The parameters of the set of loop instructions 400 can be configured based on a particular type/topology of neural network layer to be represented by the set of loop instructions. For example, to implement a depth wise convolution layer, where each output data element is generated from the dot product of input data elements and weight elements of a same input channel, the outermost loops 402 and 404 can be merged into one loop, or the variable m can be set to a constant. Also, to implement an average pooling layer, all of the weight elements provided to the neural network layer can be set to 1/(K_w*K_h). Further, to implement a pointwise convolution layer, where each output data element is generated from the dot product of input data elements and a 1×1 kernel having a depth equal to the number of input channels N_in, K_m and K_h (width and height of the weight elements array) can each be set to 1. Further, to implement a fully connected layer, K_w, K_h, F_w, and F_h can each be set to 1.

Referring again to FIG. 1, having electronic devices 102 performing inferencing operations on sensor data locally, rather than sending the sensor data to cloud network 103 to perform the inferencing, can confer various advantages. For example, by retaining and processing the sensor data locally, transmission of sensor data from electronic devices 102 to cloud network 103 can be reduced or eliminated entirely. Such arrangements can reduce power and bandwidth involved in transmission of sensor data, especially in a case where electronic devices 102 generates a large volume of sensor data continuously (e.g., being part of an always-on system). Also, security and privacy risks associated with transmission of sensor data (e.g., images, speech data, etc.) can also be reduced. Further, the speed and reliability in providing the inferencing decisions can also be improved, or at least are less affected by factors external to electronic devices 102, such as network bottleneck in transmission of sensor data, unavailability of cloud network 103, etc.

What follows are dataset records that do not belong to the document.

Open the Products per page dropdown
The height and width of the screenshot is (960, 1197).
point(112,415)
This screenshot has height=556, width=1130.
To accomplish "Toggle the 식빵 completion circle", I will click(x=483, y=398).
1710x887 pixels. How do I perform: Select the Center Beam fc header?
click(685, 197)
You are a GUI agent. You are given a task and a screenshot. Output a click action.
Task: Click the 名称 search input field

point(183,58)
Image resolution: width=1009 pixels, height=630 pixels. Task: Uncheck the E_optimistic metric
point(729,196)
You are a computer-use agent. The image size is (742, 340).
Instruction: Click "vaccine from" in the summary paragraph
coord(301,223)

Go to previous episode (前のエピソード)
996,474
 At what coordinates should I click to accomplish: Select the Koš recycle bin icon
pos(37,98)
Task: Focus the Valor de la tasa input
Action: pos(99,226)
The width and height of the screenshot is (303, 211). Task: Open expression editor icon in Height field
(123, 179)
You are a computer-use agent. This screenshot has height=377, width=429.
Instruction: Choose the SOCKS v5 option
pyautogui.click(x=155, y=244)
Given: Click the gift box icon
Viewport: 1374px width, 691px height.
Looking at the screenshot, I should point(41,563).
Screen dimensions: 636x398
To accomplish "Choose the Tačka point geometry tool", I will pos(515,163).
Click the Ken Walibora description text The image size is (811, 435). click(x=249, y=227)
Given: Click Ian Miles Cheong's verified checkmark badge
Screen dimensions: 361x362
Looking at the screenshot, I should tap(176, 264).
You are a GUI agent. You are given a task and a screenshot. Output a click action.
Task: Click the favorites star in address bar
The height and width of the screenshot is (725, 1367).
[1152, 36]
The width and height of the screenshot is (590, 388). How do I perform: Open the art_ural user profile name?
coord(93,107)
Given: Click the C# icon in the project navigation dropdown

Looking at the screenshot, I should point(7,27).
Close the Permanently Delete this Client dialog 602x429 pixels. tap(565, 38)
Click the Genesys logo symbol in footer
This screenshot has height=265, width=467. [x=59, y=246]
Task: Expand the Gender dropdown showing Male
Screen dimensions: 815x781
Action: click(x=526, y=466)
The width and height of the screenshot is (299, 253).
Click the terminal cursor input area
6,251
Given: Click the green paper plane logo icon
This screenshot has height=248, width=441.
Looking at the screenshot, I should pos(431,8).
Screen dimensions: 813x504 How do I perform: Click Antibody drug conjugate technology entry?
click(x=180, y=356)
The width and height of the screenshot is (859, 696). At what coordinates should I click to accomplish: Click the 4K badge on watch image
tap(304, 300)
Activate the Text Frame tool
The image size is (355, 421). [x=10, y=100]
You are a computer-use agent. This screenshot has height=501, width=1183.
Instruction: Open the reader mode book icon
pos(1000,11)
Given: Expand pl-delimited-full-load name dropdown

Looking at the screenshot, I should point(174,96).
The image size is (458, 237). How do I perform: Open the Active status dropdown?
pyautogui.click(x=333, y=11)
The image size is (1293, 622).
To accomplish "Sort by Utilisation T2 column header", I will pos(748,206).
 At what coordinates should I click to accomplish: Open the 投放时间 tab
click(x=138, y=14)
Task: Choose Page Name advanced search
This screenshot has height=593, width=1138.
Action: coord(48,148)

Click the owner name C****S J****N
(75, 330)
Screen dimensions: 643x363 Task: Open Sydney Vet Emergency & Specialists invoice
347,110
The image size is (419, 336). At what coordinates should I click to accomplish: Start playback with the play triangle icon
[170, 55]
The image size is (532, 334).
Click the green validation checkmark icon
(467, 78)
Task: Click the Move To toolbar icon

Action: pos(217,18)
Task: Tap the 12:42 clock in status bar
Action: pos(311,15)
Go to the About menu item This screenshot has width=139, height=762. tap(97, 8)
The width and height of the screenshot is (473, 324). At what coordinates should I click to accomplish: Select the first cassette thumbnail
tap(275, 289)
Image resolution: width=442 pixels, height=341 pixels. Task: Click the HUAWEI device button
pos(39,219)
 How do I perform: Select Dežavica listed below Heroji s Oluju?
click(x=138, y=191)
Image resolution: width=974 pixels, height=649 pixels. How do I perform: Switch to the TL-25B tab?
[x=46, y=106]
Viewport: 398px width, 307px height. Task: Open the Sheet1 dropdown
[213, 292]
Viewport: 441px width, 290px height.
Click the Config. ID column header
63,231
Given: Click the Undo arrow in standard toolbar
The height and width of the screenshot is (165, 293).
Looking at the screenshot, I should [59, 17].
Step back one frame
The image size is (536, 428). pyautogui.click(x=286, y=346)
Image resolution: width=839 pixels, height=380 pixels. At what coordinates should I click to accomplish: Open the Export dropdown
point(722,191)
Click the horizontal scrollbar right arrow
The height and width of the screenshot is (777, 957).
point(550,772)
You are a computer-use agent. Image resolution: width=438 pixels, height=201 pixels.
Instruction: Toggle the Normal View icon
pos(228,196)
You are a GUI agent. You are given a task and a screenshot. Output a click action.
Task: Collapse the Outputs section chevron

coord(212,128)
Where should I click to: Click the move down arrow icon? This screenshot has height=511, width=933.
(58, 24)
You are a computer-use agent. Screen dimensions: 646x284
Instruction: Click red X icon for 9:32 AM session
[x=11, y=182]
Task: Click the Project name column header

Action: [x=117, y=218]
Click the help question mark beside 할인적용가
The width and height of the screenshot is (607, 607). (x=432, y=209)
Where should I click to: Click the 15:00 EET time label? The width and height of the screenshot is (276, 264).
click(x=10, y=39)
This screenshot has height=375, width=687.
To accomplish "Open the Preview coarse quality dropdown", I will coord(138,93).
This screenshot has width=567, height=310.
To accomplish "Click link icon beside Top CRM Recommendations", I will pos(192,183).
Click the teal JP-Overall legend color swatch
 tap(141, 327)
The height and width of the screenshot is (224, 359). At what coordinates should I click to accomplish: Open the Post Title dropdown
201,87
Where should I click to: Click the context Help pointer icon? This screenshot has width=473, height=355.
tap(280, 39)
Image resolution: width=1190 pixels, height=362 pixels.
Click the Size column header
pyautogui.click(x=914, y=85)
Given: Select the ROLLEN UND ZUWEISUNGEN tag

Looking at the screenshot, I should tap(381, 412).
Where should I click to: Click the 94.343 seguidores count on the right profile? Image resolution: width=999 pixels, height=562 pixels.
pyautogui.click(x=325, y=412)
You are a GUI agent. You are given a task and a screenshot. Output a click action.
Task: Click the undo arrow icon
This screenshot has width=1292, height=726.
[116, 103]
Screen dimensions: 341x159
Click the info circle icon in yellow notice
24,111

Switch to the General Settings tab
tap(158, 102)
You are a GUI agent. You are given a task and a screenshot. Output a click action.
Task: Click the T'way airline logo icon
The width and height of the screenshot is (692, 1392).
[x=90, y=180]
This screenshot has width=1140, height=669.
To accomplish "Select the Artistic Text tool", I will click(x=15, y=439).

Although it is advantageous to have electronic devices 102 perform inferencing operations on sensor data locally, there are various challenges. Specifically, inferencing operations, even when performed by dedicated hardware such as a neural network processor, can be power intensive, and may use substantial memory and computation resources. On the other hand, electronic devices 102 may be low power devices and may also have small form factors, especially in a case where they are IoT devices. Accordingly, a neural network processor on an electronic device 102 may have very limited memory and computation resources available to perform the inferencing operations. Further, different applications may have different and conflicting requirements for the inferencing operations. For example, some applications may require a high precision in the inferencing computations, while some other applications may not require such a high precision. Also, the neural network processor may support a wide range of neural network topologies, layer types, kernel/filter size, and dimensions for filter, input data, and output data to support different applications. All these present challenges to have a neural network processor that can perform various inferencing operations with limited memory and computation resources to support a wide range of applications.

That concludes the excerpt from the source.